I would really appreciate if people could make make some suggestions regarding this. I have some work done, though I still have a good part to go (specifically the add/remove samples turned out to be kinda problematic).

Clustering

I will try to summarize what the general steps are in this clustering procedure, if you would like to get a more in-depth explanation of the algorithm, please see section II of this filehttp://cl.ly/3J3m1B1Z0a2T.

Take as an input a rarefied and evenly spaced in time OTU table.

• For each OTU, compute a frequency transformation (from now on spectrum), this will result in a representation of the trajectory of an OTU over time but in the frequency domain.
• Select a k number of clusters using the prediction strenght algorithm.
• Cluster the spectra of all this OTUs with the previously selected value of k.

The outpus is a list, where each element is a group of OTUs that resulted to be very similar according to their frequency characteristics.

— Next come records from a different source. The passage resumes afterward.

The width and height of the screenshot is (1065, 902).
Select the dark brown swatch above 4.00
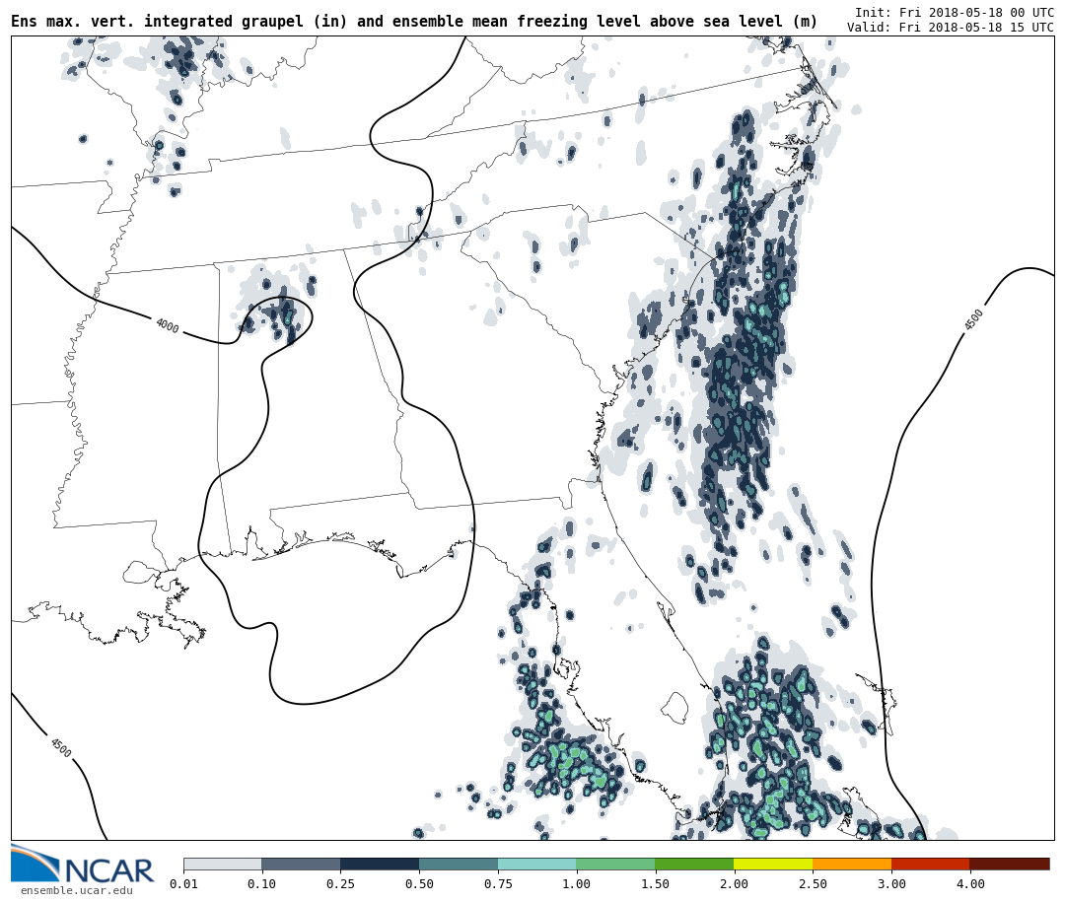point(1009,864)
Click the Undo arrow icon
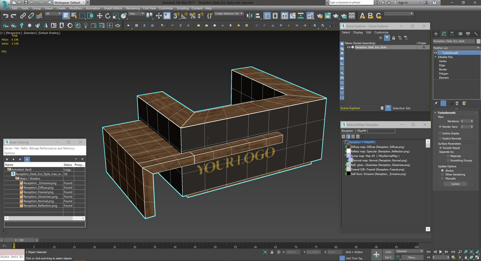This screenshot has height=261, width=481. [6, 16]
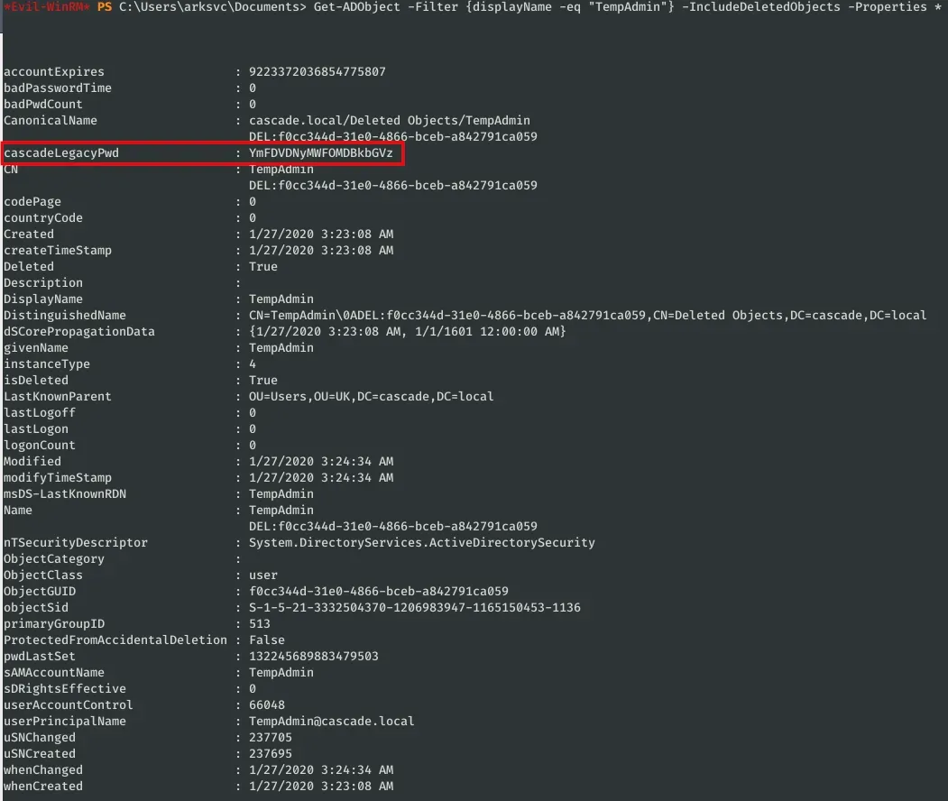Image resolution: width=948 pixels, height=801 pixels.
Task: Click the whenCreated timestamp value
Action: [320, 787]
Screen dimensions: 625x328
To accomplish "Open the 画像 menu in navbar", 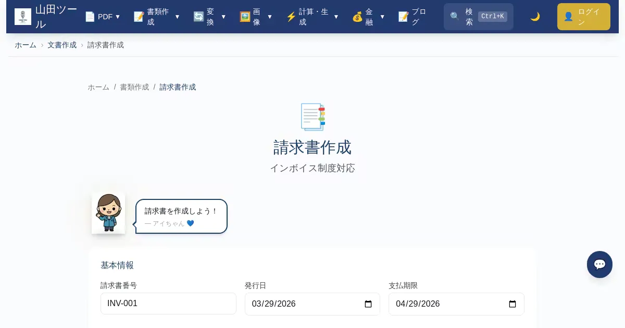I will click(x=256, y=17).
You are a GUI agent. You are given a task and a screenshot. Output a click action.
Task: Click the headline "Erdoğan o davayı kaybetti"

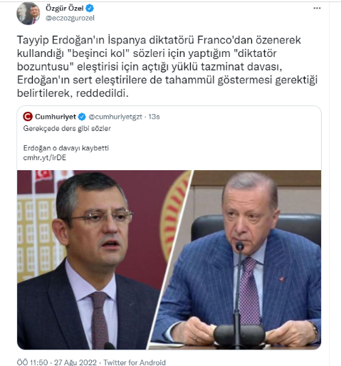click(x=66, y=148)
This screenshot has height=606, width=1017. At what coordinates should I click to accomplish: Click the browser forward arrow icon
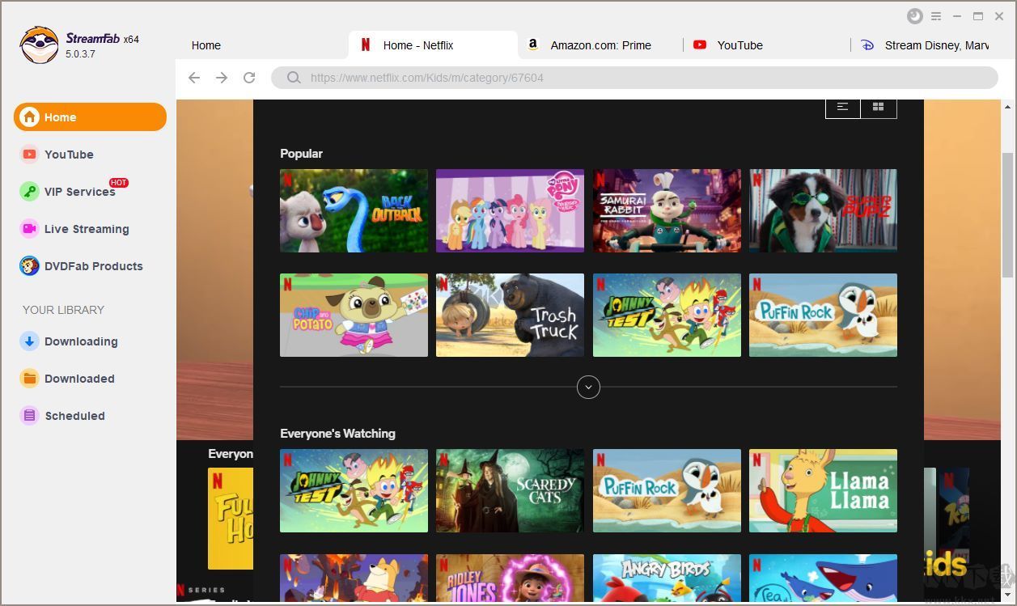(222, 78)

What this means is that you are capable of finding time-lagged related OTUs in the same group, or even non-time-lagged related OTUs in the same group.

This same algorithm can be used with PCoA plots instead of OTU tables, though the general limitation is an even-sampling depth, hence the first section of this document.

---

† Sampling period: time between samples in the mapping file.

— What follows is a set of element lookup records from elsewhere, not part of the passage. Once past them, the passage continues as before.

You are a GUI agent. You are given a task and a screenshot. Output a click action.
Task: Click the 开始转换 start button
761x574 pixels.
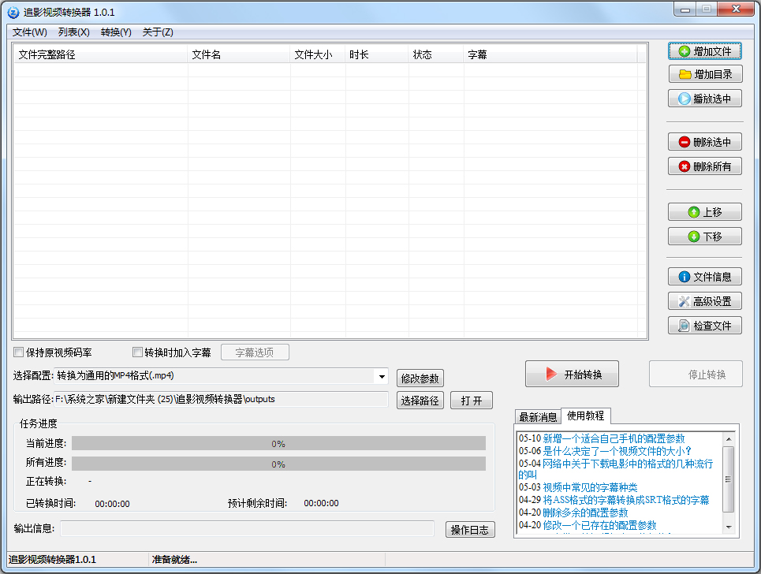[x=572, y=375]
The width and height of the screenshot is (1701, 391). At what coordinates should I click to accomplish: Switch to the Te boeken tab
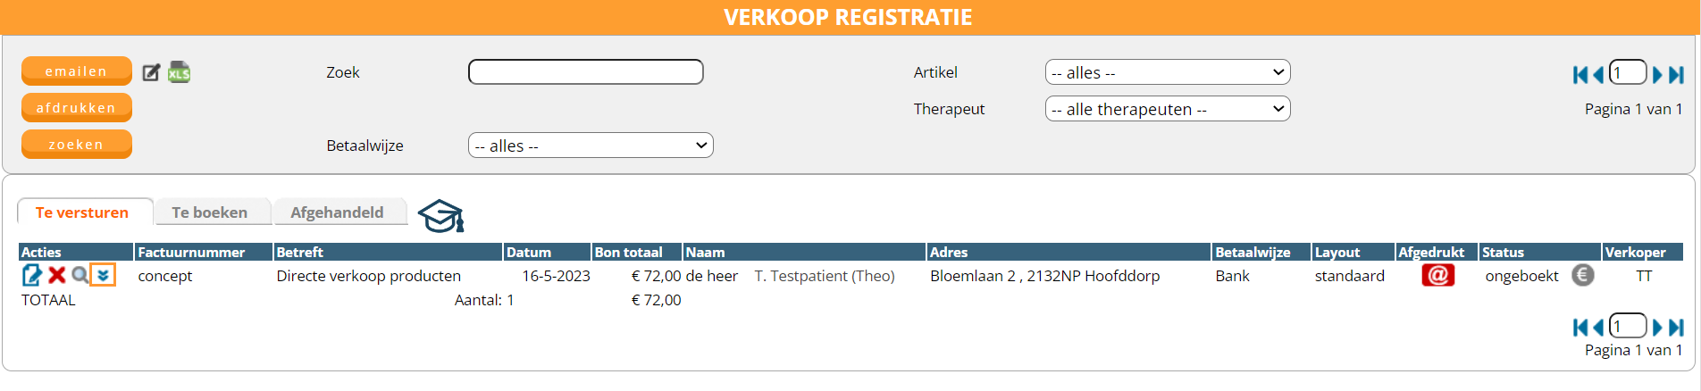click(210, 212)
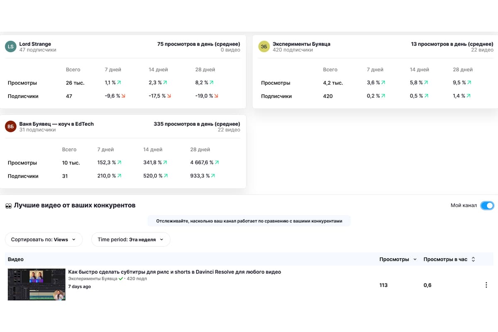Toggle the Мой канал switch off

(x=487, y=205)
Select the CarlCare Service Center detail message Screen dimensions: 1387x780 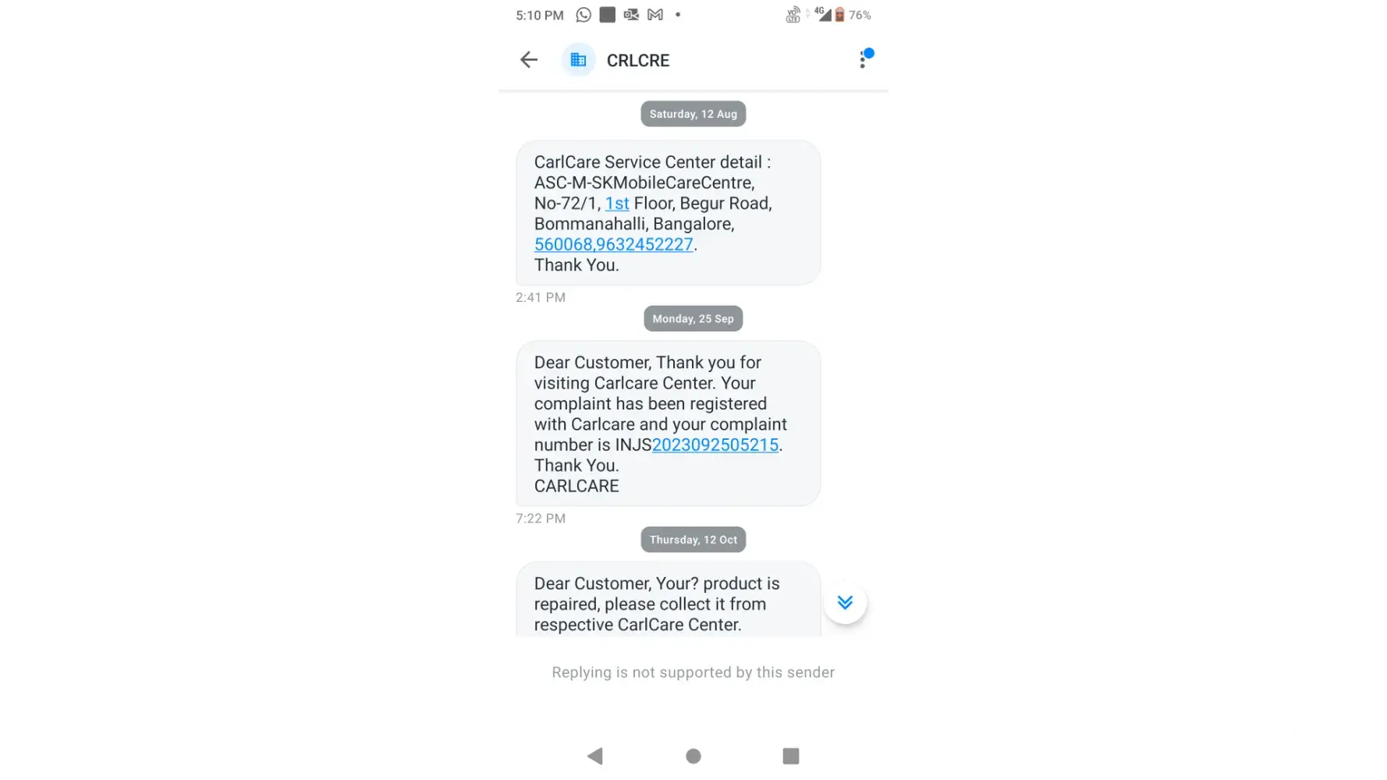click(x=669, y=213)
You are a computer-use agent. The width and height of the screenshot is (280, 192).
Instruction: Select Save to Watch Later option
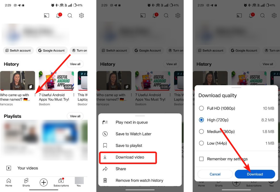[133, 134]
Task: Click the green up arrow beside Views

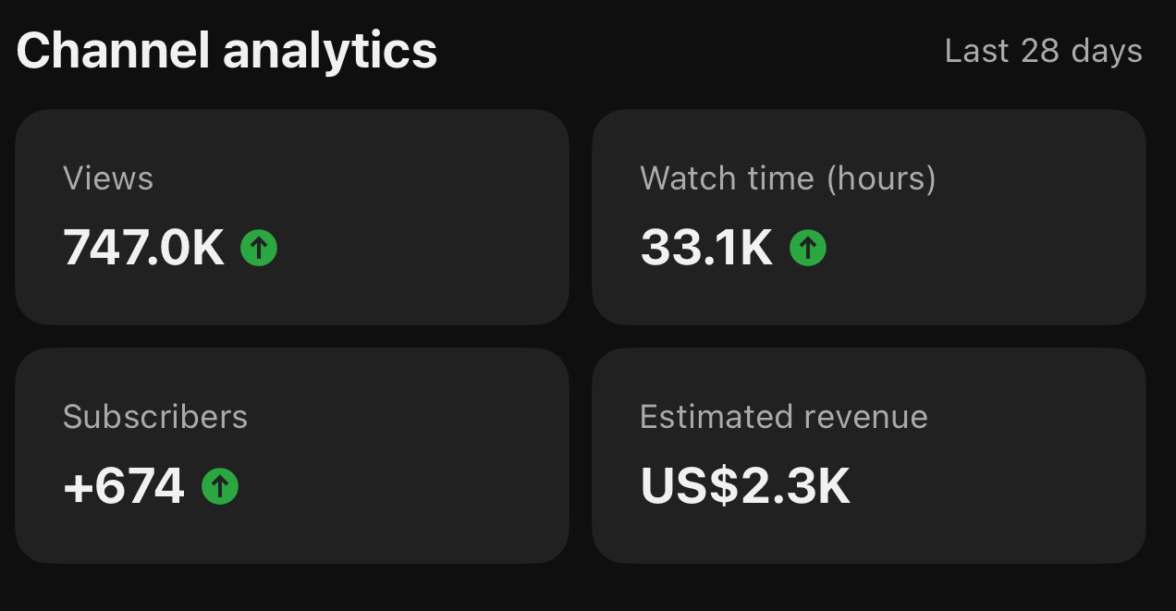Action: click(x=259, y=248)
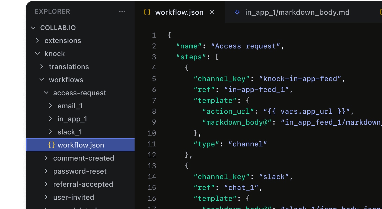Click the chevron beside slack_1 folder
The image size is (382, 209).
pos(50,132)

†† Ideally the final algorithm will not be limited to use a specific interpolation method and should be capable of using distinct methods.

— Reply to this email directly or view it on GitHubhttps://github.com/gregcaporaso/student-microbiome-project/issues/14#issuecomment-12533831.

[gregcaporaso]

Yes, this sounds really interesting. What is the issue that you're having with adding/removing samples?

[ElDeveloper]

One of the key problems that I really didn't consider at a first glance and that @antgonza pointed was that: we currently don't know what an ideal sampling period for this type of data is. This matters a lot, because the result of this data imputation procedure (as it is) would be very biased and at the end of the day not really helpful. Another thing that was not being considered (that would also be really helpful), was taking into account similar treatments, and their development over time to be able to make imputations of the missing points for subjects within the same treatment, this I think would be an awesome thing to integrate.

Additionally, the previously outlined steps changed and this now does not seem like something that will be ready in time as I know the intention here is to start writing up the manuscript sometime soon.

Nonetheless, we also agreed that this dataset could be useful for method testing once we have this in place, which is out of the scope of this paper.

I will still proceed with the clustering, although not with all the subjects.

[gregcaporaso]

Could you subsample from the Moving Pictures data set to identify a useful sampling period (even if it's not ideal)?

[ElDeveloper]

Yes that does sound like a good idea, this was also pointed by @antgonza.

[ElDeveloper]

I've added a couple files to Issue_14. @antgonza and I are going to work on the google doc and hopefully we will have it ready by tomorrow.

[gregcaporaso]

Thanks! Really excited to work on this.

[ElDeveloper]

Sorry, we sent out this document to the bioinfo list but I'm not sure if everyone in this project gets that info.

An explanation of the volatility analysis can be found here.

[gregcaporaso]

@ElDeveloper has not been getting interesting results with the approaches described here, and is going to focus on #31.